“West Point Is A Pending Disaster”

-Disaster Agency Alarms
The National Disaster Management Agency (NDMA)says unless urgent national attention is given to West Point, the enclave is a disaster awaiting the country.
The Risk Assessment Department at the disaster agency said the risks of disaster in West Point areclearly visible and recommended a national decision to safe the estimated 75,000 people living in the township.
A team from the Risk Assessment Department toured West Point last weekend at the commencement of the risk assessment of potential disaster-prone areas of the country.The team visited the three mayor communities in West Point including Power Plain, Kru Beach and Fanti Town which are the most vulnerable and noticed that the corridor that once connected the three communities has been cutoff due to costal sea erosion.
The Risk Assessment Team also observed that in addition to the threats of natural hazard posed by the sea, the improper disposal of waste and open defecation addto the hazard facing the slum community.
The team saw stockpile of waste and open deposits of defecates which are potential breeding grounds for mosquitoes which could lead to the outbreak of biological hazards including cholera, malaria and diarrhea.
According to the Risk Assessment Team, accessibility is a serious challenge in West Point and there is no nearby fire hydrant to ensure prompt responds to fire outbreak in the highly clustered community.
West Point, the disaster team further mentioned, is also prone to violence owing to the existence multiple ghettos dealing in narcotic drugs in the community.
The Risk Assessment Team recommended the immediate evacuation of some residents, mainly those who are in close proximity to the sea and put an end to sand mining activities in the already hazardous terrain.
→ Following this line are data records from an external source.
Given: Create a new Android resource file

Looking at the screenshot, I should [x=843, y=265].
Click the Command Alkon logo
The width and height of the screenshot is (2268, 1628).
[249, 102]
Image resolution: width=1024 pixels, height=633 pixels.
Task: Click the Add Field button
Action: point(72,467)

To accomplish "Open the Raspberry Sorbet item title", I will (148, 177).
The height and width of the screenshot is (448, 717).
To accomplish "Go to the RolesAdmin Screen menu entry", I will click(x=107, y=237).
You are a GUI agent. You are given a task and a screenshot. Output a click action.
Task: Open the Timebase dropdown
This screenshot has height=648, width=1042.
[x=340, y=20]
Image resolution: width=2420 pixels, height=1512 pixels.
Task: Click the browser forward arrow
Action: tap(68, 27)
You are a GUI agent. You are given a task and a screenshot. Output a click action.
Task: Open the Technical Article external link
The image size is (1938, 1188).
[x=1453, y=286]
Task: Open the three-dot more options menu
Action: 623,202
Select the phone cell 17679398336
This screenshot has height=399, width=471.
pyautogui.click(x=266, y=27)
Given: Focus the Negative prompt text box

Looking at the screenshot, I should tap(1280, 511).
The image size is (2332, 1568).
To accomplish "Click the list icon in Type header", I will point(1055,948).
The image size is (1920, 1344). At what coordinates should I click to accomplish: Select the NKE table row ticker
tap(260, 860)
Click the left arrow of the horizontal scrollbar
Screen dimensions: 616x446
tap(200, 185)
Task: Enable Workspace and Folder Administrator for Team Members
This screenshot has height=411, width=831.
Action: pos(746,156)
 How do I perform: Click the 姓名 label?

The assessment tour also took the team to the SSF Rock Crusher Site situated at Tower Hill on the Monrovia-Robertfield Highway in Margibi County.
At the SSF Rock Crusher Site, the assessment team observed that the main mining pit is less than 100 feet from the paved highway which could threaten future road expansion project and any vehicle runoff the road.
The disaster team noticed there was no caution sign of the presence of a mining pit in such close proximity to the main road and added that the hill is predominately rock layers from bottom with about 7 meters of soil on top the rock layer.
The mining activities have exposed the top soil thus allowing lose soil to slip downward from a height of about 12 meters that could pose serious risk to casual laborers.